=== Extrait à lire ===
-- -- --
Merci pour vos réponses!

C'est en effet "soundcore.ko" je pense car en décochant tout et en recompilant, ca fonctionne parfaitement!

Edit : par contre, lorsque je lance "kmix" j'ai un "Mixer cannot be found"

----------

## billiob

Normal, kmix fonctionne (je pense) sur les mixers alsa.

Tu peux utiliser ossmix ou ossxmix.

----------

## ghoti

 *billiob wrote:*   

> Normal, kmix fonctionne (je pense) sur les mixers alsa.

 

Presque !  :Wink: 

kmix ==> aRts

kamix ==> alsa

----------

## amroth

Ah ok! Normal que ca marche pas....!

Merci!

----------

## guilc

 *ghoti wrote:*   

>  *billiob wrote:*   Normal, kmix fonctionne (je pense) sur les mixers alsa. 
> 
> Presque ! 
> 
> kmix ==> aRts
> ...
-- -- --
=== Énoncé du problème ===
Reprenez la discussion de forum sur kmix et les mixeurs sonores en rédigeant sa suite.

=== Données fournies ===
-- -- --
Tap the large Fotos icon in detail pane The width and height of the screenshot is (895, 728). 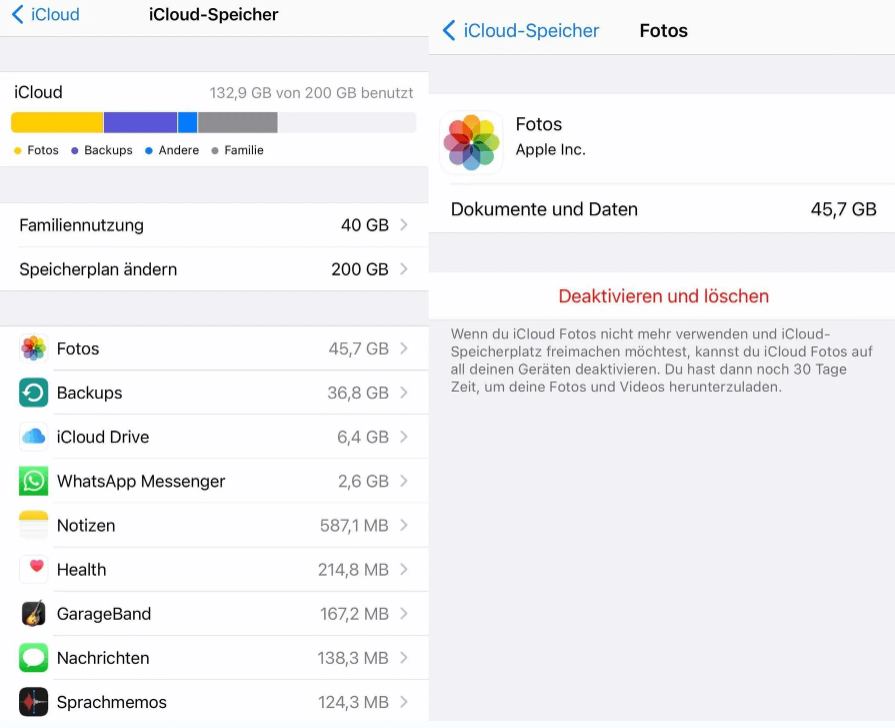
-- -- --
=== Réponse attendue ===
Heu, non non, kmix marche très bien avec alsa.

Il marche aussi avec oss, mais ancienne API (v3), donc plutôt très mal avec ossv4 et sa nouvelle gestion des mixers. Par contre, j'ai vu trainer sur kdeapps un patch pour gérer un peu mieux ossv4...

Non, en fait c pas sur kdeapps, c'est sur le forum de 4front : http://www.4front-tech.com/forum/viewtopic.php?p=9692

----------

## amroth

Ok pour l'info, mais finallement je ne vais pas installer kmix, ossxmix m'a l'air très bien   :Very Happy:  !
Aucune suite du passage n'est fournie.